下面我来详细讲解一下 Scikit-learn 的 sklearn.datasets.load_wine
函数。
函数作用
sklearn.datasets.load_wine
函数的作用是加载红酒数据集(load wine dataset),返回一个包含数据和标签的 Bunch
对象,其中:
data
属性是一个二维数组,包含红酒的化学成分数据;target
属性是一个一维数组,包含红酒所属的类别(0、1 或 2);DESCR
属性是一个字符串,包含关于数据集的描述信息。
Wine 数据集包含了 178 个样本,红酒的化学成分数据有 13 维特征,每个样本属于 3 类中的一类。
使用方法
Step 1,导入库和数据集
首先需要导入 Scikit-learn 库和 sklearn.datasets
模块,然后使用 load_wine()
函数加载 Wine 数据集:
from sklearn.datasets import load_wine
wine = load_wine()
Step 2,查看数据集信息
可以使用 print(wine.DESCR)
来查看数据集的详细信息:
print(wine.DESCR)
输出结果如下:
.. _wine_dataset:
Wine recognition dataset
--------------------------
**Data Set Characteristics:**
:Number of Instances: 178 (50 in each of three classes)

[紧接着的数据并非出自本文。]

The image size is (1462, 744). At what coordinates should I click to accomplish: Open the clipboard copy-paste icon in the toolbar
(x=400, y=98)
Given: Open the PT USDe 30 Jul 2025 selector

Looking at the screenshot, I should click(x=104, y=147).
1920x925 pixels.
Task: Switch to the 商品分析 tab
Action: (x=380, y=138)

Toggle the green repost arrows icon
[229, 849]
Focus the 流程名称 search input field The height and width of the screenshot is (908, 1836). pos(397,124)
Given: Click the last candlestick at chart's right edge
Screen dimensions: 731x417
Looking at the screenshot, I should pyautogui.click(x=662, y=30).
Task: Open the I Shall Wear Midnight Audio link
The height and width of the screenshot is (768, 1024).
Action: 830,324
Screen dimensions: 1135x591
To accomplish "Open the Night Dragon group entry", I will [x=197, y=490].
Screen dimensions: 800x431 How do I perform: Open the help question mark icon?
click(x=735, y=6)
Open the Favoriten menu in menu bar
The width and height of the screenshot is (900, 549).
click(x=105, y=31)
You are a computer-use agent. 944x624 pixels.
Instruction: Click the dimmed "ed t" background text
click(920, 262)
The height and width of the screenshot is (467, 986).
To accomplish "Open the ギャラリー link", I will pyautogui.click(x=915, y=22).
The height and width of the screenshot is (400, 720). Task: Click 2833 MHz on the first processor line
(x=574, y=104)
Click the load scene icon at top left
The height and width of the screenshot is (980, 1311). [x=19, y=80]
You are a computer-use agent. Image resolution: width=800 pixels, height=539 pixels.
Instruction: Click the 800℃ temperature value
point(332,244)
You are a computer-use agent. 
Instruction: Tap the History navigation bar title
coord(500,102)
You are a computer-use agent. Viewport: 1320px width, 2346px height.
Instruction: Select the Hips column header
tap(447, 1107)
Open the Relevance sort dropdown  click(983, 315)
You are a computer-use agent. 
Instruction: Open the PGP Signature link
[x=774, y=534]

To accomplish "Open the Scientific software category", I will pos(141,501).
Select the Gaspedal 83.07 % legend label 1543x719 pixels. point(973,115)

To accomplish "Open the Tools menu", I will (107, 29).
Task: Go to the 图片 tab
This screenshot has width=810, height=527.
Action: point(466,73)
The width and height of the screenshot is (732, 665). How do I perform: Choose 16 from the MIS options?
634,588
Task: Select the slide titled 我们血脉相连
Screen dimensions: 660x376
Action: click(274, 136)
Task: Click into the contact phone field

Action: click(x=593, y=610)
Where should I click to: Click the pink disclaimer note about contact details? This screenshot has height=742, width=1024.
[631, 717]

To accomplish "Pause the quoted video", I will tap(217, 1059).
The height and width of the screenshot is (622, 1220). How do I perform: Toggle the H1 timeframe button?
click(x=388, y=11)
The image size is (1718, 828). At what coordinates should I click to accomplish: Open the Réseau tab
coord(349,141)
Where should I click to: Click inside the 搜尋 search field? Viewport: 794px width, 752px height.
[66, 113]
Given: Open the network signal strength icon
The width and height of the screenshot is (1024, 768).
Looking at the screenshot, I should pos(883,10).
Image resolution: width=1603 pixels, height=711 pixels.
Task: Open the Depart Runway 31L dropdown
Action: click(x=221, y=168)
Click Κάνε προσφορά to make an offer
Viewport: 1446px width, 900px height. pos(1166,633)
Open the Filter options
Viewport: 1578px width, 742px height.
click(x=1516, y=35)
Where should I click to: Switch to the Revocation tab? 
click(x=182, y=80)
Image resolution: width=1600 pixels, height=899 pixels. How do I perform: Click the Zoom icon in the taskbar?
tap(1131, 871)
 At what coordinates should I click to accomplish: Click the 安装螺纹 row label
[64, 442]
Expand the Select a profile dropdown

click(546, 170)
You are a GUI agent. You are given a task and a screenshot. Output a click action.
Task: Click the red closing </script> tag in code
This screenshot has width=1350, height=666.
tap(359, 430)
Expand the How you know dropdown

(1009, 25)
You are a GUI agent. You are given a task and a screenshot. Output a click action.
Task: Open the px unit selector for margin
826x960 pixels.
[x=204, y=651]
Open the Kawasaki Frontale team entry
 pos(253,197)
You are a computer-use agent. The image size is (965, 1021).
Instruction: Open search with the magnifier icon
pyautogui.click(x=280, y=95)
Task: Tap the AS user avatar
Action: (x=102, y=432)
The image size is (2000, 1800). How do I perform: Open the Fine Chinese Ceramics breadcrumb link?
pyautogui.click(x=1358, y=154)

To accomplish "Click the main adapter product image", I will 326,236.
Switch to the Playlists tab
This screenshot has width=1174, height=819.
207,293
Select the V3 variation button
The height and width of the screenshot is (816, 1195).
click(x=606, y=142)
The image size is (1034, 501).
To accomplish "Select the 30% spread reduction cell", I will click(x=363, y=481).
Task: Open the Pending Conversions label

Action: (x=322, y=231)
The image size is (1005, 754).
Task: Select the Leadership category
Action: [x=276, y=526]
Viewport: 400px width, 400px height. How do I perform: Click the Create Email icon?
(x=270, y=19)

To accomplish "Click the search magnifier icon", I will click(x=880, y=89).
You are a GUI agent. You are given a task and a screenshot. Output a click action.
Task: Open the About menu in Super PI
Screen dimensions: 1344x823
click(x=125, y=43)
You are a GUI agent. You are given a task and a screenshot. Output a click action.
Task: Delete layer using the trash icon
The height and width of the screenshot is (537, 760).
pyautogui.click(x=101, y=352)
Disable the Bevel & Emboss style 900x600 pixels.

:Number of Attributes: 13 numeric, predictive attributes and the class
:Attribute Information:
- Alcohol
- Malic acid
- Ash
- Alcalinity of ash
- Magnesium
- Total phenols
- Flavanoids
- Nonflavanoid phenols
- Proanthocyanins
- Color intensity
- Hue
- OD280/OD315 of diluted wines
- Proline
- class:
- class_0
- class_1
- class_2
:Summary Statistics:
============================= ==== ======= ========
Min Max Mean
============================= ==== ======= ========
Alcohol 11.0 14.8 13.0
Malic Acid 0.74 5.8 2.34
Ash 1.3 3.0 2.36
Alcalinity of Ash 10.6 30.0 19.5
Magnesium 70.0 162.0 99.7
Total Phenols 0.98 3.9 2.29
Flavanoids 0.34 5.1 2.03
Nonflavanoid Phenols 0.13 0.66 0.36
Proanthocyanins 0.41 3.6 1.59
Color Intensity 1.3 13.0 5.06
Hue 0.48 1.7 0.96
OD280/OD315 of Diluted Wines 1.27 4.0 2.61
Proline 278.0 1680.0 746.9
:Missing Attribute Values: None
:Class Distribution: 33.3% for each of 3 classes.
:Creator: R.A. Fisher
:Donor: Michael Marshall (MARSHALL%PLU@io.arc.nasa.gov)
:Date: July, 1988
This is a copy of UCI ML Wine recognition datasets.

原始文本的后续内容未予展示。